The requirement is still deemed proper and is therefore made FINAL.
Claim Rejections - 35 USC § 102
In the event the determination of the status of the application as subject to AIA 35 U.S.C. 102 and 103 (or as subject to pre-AIA 35 U.S.C. 102 and 103) is incorrect, any correction of the statutory basis (i.e., changing from AIA to pre-AIA ) for the rejection will not be considered a new ground of rejection if the prior art relied upon, and the rationale supporting the rejection, would be the same under either status.
The following is a quotation of the appropriate paragraphs of 35 U.S.C. 102 that form the basis for the rejections under this section made in this Office action:
A person shall be entitled to a patent unless –
(a)(1) the claimed invention was patented, described in a printed publication, or in public use, on sale, or otherwise available to the public before the effective filing date of the claimed invention.
(a)(2) the claimed invention was described in a patent issued under section 151, or in an application for patent published or deemed published under section 122(b), in which the patent or application, as the case may be, names another inventor and was effectively filed before the effective filing date of the claimed invention.
Claims 1-3 and 5-9 are rejected under 35 U.S.C. 102(a)(1) and (a)(2) as being anticipated by Kang et al (US 2021/0358902) .

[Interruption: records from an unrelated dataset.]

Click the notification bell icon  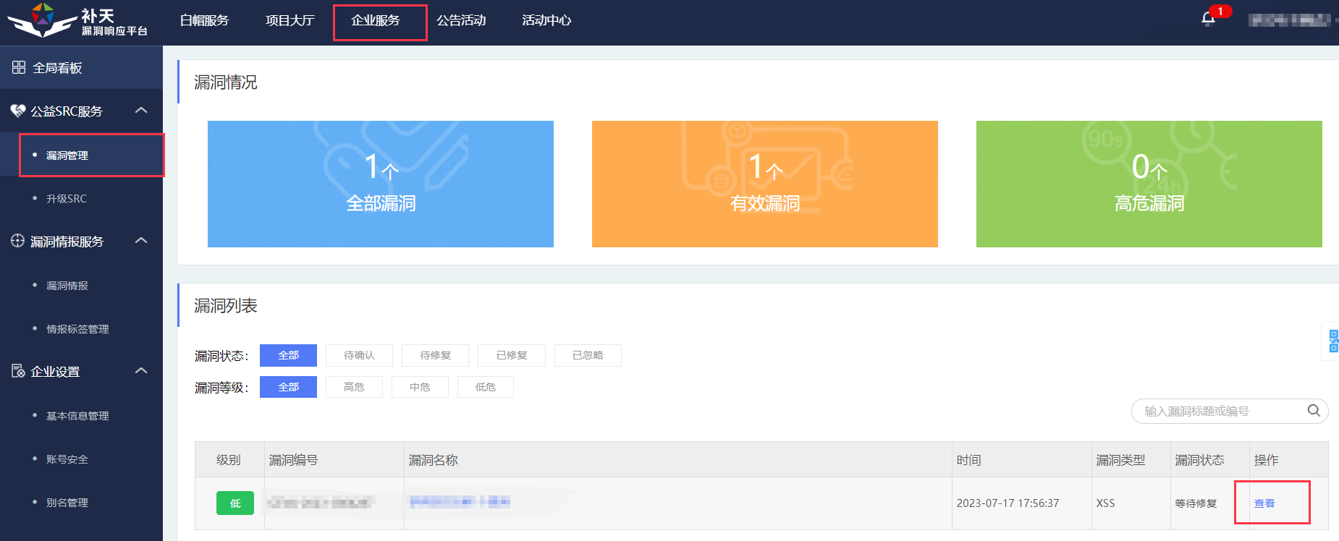(x=1208, y=19)
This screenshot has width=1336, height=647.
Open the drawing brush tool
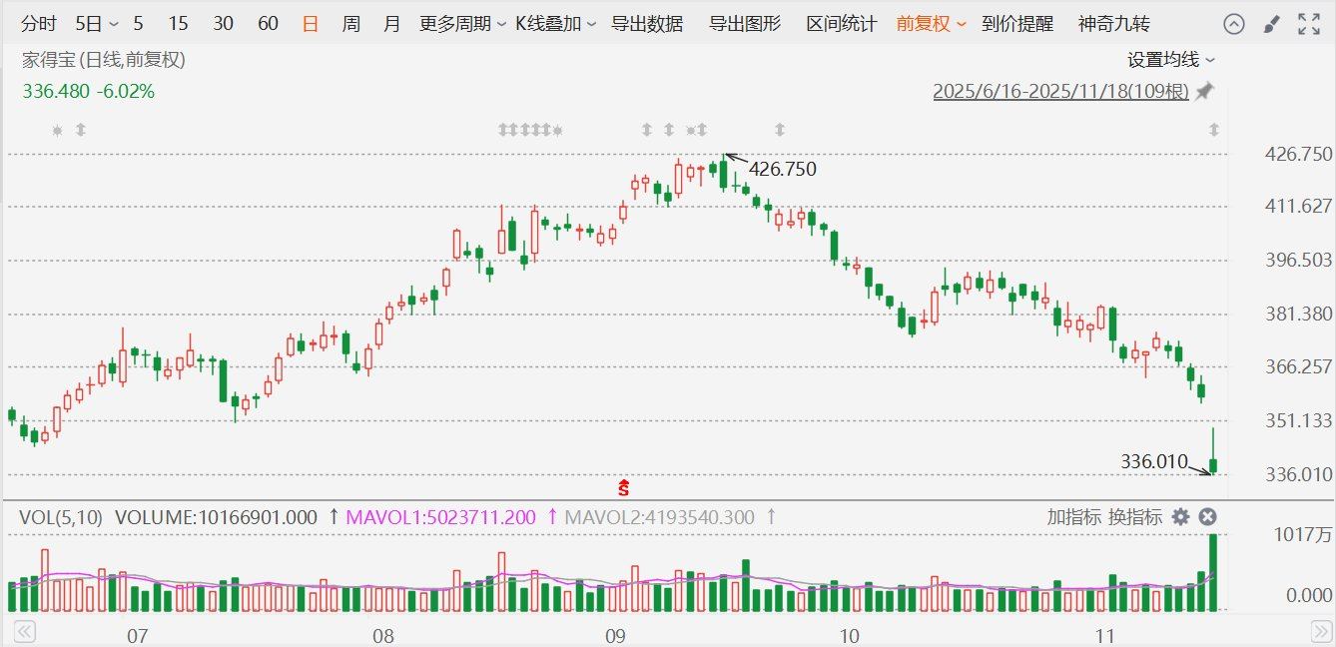(1270, 23)
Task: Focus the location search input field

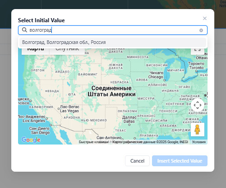Action: pos(113,30)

The applied reference has a common assignee with the instant application. Based upon the earlier effectively filed date of the reference, it constitutes prior art under 35 U.S.C. 102(a)(2). This rejection under 35 U.S.C. 102(a)(2) might be overcome by: (1) a showing under 37 CFR 1.130(a) that the subject matter disclosed in the reference was obtained directly or indirectly from the inventor or a joint inventor of this application and is thus not prior art in accordance with 35 U.S.C. 102(b)(2)(A); (2) a showing under 37 CFR 1.130(b) of a prior public disclosure under 35 U.S.C. 102(b)(2)(B) if the same invention is not being claimed; or (3) a statement pursuant to 35 U.S.C. 102(b)(2)(C) establishing that, not later than the effective filing date of the claimed invention, the subject matter disclosed in the reference and the claimed invention were either owned by the same person or subject to an obligation of assignment to the same person or subject to a joint research agreement.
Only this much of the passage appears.